### Trecho do texto
Versão Inglês

Ano:  1942  Vol. 10   Ed. 4  - Julho - Agosto - ()

Seção: -

Páginas: 425 a 430

 

CARCINOMA EPIDERMOIDE DO LÁBIO INFERIOR, OPERAÇÃO. CURA. SOBREVIVENCIA DE QUATORZE ANOS

Autor(es): ARISTIDES MONTEIRO (1)

CLINICA OTO-RINO-LARINGOLOGICA DA UNIVERSIDADE DO RIO DE JANEIRO. - CATEDRÁTICO: PROF. JOAO MARINHO

O cancer do labio é de percentagem pequena no computo geral das estatisticas de neoplasmas. Verificamos que YACOBIVICI dá-lhe um total de 10%, enquanto os americanos com WIDMANN á frente, mencionam somente 2%. Muito mais comum nos homens que nas mulheres e com predileção pelo labio inferior é frequente nos fumadores inveterados (LAMARQUE e BETOULIÈRES, YACOBIVICI, op. adiante cit.).

Em 1925, Novembro, no dia 12, procura o Hospital S. Francisco de Assis, H. B. homem, branco, casado, de cincoenta anos de idade, italiano, morador em Colatina, Espirito Santo. Apresentava um pequeno tumor, duro, vegetante, no labio inferior, não sangrando ao toque. A superficie é lobulada, de contornos nitidos, em couve-flor. Pequena secreção purulenta encontrava-se no fundo da vegetação, entre os intersticios do conglomerado lobular. A mucosa, em redor, achava-se nitidamente limitada, com ligeira elevação sobre a parte tumoral, circunscrevendo-a com precisão. A neoformação era do tamanho dum nikel de 100 réis dos pequenos. Ausencia de reação ganglionar.

### Listagem de dados
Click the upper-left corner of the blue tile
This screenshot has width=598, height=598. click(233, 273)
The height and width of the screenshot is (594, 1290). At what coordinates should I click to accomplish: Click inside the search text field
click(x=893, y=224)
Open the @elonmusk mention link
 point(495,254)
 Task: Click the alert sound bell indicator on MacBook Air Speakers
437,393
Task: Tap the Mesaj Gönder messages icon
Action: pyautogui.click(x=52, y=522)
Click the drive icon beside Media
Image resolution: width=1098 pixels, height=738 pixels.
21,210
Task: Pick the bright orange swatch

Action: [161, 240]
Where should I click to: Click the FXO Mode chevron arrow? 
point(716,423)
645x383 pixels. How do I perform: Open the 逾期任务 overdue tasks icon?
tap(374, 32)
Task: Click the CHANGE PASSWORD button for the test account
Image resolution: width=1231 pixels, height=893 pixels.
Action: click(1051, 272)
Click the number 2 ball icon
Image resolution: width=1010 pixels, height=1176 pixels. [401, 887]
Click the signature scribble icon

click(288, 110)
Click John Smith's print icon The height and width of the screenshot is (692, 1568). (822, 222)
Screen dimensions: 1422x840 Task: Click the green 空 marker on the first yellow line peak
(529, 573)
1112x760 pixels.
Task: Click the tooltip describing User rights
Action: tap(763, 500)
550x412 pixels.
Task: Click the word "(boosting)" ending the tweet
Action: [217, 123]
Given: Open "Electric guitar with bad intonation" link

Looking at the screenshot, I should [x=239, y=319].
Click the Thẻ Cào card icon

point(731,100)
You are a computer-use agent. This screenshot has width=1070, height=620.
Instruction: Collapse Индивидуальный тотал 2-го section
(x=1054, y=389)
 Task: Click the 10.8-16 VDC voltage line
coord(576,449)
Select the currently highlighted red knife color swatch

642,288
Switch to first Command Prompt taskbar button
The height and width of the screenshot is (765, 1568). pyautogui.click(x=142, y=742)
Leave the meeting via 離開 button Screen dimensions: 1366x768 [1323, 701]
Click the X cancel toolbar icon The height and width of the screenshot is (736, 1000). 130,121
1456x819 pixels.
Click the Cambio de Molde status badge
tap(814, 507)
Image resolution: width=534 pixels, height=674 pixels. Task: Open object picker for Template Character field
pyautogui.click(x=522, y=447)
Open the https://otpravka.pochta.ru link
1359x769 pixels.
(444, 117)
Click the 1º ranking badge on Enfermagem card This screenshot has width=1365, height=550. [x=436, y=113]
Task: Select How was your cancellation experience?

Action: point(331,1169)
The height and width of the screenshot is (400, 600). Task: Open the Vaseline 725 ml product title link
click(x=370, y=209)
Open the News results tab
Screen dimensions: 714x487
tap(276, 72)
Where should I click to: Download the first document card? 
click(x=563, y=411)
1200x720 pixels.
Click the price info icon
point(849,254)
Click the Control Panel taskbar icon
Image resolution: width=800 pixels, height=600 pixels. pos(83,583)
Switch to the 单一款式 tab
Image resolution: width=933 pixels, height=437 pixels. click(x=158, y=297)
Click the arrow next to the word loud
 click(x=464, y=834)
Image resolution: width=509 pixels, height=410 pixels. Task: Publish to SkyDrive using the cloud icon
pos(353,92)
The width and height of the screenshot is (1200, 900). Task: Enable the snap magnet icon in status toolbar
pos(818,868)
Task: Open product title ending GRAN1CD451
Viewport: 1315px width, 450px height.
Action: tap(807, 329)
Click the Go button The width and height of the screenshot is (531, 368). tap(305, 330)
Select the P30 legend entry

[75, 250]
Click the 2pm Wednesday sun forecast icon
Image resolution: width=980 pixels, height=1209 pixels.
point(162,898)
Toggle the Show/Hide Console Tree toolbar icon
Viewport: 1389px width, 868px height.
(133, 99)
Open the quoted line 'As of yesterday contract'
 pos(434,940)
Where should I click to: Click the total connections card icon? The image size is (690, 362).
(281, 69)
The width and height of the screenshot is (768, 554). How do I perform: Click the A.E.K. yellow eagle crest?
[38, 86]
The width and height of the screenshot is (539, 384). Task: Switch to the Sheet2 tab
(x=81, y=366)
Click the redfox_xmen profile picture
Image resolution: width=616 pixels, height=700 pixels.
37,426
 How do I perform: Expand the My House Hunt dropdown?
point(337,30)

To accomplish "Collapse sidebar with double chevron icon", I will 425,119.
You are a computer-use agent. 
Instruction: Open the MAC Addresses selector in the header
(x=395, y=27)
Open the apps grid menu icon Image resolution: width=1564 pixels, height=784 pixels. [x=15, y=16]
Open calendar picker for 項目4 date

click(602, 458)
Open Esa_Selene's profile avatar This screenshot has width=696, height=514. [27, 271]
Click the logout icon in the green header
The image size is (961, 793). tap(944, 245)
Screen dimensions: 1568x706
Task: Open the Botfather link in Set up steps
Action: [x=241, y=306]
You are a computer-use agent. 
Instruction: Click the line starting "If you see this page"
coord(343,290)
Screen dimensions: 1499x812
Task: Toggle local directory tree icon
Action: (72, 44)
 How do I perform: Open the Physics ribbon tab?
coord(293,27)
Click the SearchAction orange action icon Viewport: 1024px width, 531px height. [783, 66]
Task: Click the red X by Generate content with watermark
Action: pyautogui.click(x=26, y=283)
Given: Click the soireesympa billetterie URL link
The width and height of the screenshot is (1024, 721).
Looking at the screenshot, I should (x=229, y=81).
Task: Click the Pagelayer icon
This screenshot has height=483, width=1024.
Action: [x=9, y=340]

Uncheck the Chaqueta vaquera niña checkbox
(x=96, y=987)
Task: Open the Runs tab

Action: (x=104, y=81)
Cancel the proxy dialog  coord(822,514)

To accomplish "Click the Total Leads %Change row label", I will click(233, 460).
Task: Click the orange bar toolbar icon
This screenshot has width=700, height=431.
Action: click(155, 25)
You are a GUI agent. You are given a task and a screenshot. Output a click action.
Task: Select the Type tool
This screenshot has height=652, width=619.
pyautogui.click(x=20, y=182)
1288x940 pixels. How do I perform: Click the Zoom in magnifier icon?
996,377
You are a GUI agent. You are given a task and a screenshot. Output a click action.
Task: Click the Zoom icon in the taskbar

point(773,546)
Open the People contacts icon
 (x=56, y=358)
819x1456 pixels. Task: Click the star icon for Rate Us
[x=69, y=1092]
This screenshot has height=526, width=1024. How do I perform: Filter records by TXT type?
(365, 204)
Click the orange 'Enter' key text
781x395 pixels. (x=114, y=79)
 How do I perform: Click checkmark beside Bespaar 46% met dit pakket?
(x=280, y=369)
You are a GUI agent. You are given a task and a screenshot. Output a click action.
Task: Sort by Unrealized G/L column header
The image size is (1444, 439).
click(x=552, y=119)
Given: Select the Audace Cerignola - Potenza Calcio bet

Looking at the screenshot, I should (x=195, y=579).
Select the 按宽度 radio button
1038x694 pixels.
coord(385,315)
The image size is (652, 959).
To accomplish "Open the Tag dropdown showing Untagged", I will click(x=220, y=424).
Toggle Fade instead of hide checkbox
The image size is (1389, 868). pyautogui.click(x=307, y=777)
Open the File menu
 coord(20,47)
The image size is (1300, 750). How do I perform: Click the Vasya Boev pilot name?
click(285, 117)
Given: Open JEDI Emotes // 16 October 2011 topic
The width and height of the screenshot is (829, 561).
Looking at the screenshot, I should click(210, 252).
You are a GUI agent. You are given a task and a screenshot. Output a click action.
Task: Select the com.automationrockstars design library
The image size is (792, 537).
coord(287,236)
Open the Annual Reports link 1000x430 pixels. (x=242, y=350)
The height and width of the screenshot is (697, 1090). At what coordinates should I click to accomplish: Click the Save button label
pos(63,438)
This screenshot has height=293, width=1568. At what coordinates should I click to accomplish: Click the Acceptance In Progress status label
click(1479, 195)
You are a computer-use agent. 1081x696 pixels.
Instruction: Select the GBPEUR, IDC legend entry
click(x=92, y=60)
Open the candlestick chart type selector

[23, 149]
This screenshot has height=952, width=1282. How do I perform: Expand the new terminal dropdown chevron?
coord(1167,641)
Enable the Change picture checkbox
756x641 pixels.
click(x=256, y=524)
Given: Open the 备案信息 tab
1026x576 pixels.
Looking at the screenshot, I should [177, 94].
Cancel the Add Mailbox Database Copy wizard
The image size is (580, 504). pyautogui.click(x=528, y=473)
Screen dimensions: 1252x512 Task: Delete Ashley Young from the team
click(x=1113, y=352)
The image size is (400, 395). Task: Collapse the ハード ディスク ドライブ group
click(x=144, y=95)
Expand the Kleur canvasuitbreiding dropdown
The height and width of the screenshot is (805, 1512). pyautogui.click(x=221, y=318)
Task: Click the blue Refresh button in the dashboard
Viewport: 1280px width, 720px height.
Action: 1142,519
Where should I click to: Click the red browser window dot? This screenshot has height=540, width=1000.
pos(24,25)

### Tarefa
Extraia na íntegra o artigo sobre o carcinoma do lábio inferior, reproduzindo cada linha sem nenhuma alteração.

### Resposta escrita
Versão Inglês

Ano:  1942  Vol. 10   Ed. 4  - Julho - Agosto - ()

Seção: -

Páginas: 425 a 430

 

CARCINOMA EPIDERMOIDE DO LÁBIO INFERIOR, OPERAÇÃO. CURA. SOBREVIVENCIA DE QUATORZE ANOS

Autor(es): ARISTIDES MONTEIRO (1)

CLINICA OTO-RINO-LARINGOLOGICA DA UNIVERSIDADE DO RIO DE JANEIRO. - CATEDRÁTICO: PROF. JOAO MARINHO

O cancer do labio é de percentagem pequena no computo geral das estatisticas de neoplasmas. Verificamos que YACOBIVICI dá-lhe um total de 10%, enquanto os americanos com WIDMANN á frente, mencionam somente 2%. Muito mais comum nos homens que nas mulheres e com predileção pelo labio inferior é frequente nos fumadores inveterados (LAMARQUE e BETOULIÈRES, YACOBIVICI, op. adiante cit.).

Em 1925, Novembro, no dia 12, procura o Hospital S. Francisco de Assis, H. B. homem, branco, casado, de cincoenta anos de idade, italiano, morador em Colatina, Espirito Santo. Apresentava um pequeno tumor, duro, vegetante, no labio inferior, não sangrando ao toque. A superficie é lobulada, de contornos nitidos, em couve-flor. Pequena secreção purulenta encontrava-se no fundo da vegetação, entre os intersticios do conglomerado lobular. A mucosa, em redor, achava-se nitidamente limitada, com ligeira elevação sobre a parte tumoral, circunscrevendo-a com precisão. A neoformação era do tamanho dum nikel de 100 réis dos pequenos. Ausencia de reação ganglionar.